I wouldn't call it world class.  State school public university for one child and he lived at home, so he cost $7,500/year for four years.  He was a bargain at $30,000 plus books and computers. The other one went out of state to private art schools (freshman and sophomore years = $15,000/year; Jr. and Sr. years = $31,000/year), so her education cost $92,000 plus books and art supplies .  Prior to them entering college, I had put away $30,000 for each of the two kids, then the stock market plunged and I lost half of that in less than a month, right before the first one was off to college. They each took out $18,500 in Stafford loans, because that's all they are legally allowed to put under their names.  I don't want to saddle them with more debt for their educations if they can't afford it. They graduated, so they held up their end of the bargain as far as I'm concerned.  I'm not going to ask them to take over more debt that I took out on their behalf for their education, and I understand that's your concern in this matter.  The art student is unemployed (go figure) and the other one is a computer programmer and he will have his entire Stafford loan paid off by November 2007 even though he just graduated in May 2006.  I think that's pretty good.   Still, just because he saved us money and got a good job, I don't expect him to "chip in" for his education any more than the starving artist who can't afford anything.  If someday I am really suffering financially, I may ask him for help with his portion of the loans at that time, but not right now, not yet.  It's not the kids fault that I didn't save enough for their education when they were younger.
 
Back to the original questions: is the interest rate on educational consolidation loans a weighted average of the current interest rate with the incentive discounts, or is it a weighted average of the interest rates without the incentives?  If the resultant interest rate is a weighted average of the interest rates and is the same for each vendor, then how does a consumer compare lenders?  What do I look for in a consolidation package?
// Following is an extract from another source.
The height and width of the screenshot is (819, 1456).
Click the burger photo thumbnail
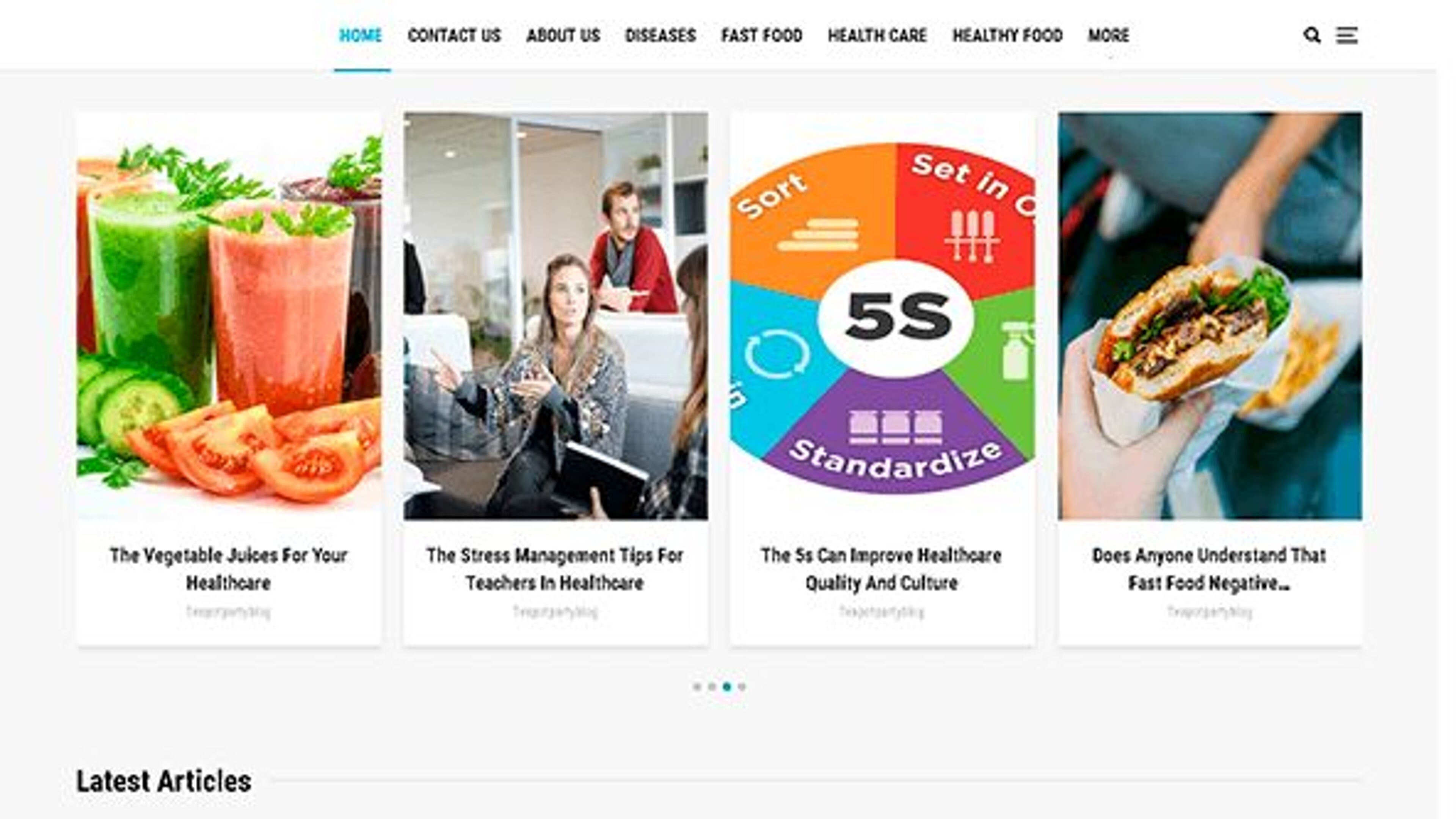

Do the deferment and forebearance provisions stay intact when I consolidate?  What differentiates one lender from another?  Thanks for any information.
Message 6 of 11
Anonymous
Not applicable

Re: PLUS loan consolidation question

I am pretty sure you can consolidate all of this into 2 separate consolidations.

Using the weighted avg of each child. This will give you the best deal overall.

I did my consolidation with my original company as there was no advantage to move it as the same rate would apply anywhere I went. It was completely pain free. I just wish I did it a year ago. Application to complete was less than 2 weeks.

Best of luck to you-

I have mine though Student Loan finance SLFC.com. Call them up, they seem to have this stuff down to a science and a great online interface.
Message 7 of 11
Anonymous
Not applicable

Re: PLUS loan consolidation question

I should also note that I went back to college as an adult and had to pay the whole gig on my own. I own less than 10K now. I did it with 3 kids, DW, a mortgage, and working full time. The VA helped but I still had a larger amount to spend than I was expecting.

I graduated in 2003 1st in my class.

I call this sweat equity.
Message 8 of 11
Anonymous
Not applicable

Re: PLUS loan consolidation question

You are my hero.  How did you pay it down so fast?  I'm going to have to start paying mine off after I graduate next year (to the tune of about $45K!)  Fortunately, being in the ARNG, they will pay about $20K of that.  I would love to pay it off ASAP without it killing me financially. 
Message 9 of 11
Anonymous
Not applicable

Re: PLUS loan consolidation question


@Anonymous wrote:
You are my hero. How did you pay it down so fast? I'm going to have to start paying mine off after I graduate next year (to the tune of about $45K!) Fortunately, being in the ARNG, they will pay about $20K of that. I would love to pay it off ASAP without it killing me financially.





I paid about $1000 a month while I was going to school.
I took all the free $ I could get and just the Federal loans. Paying every month at a low interest rate. I think the VA was giving me about $700 a month. We reduced our savings quite a bit during those years, but very worth it.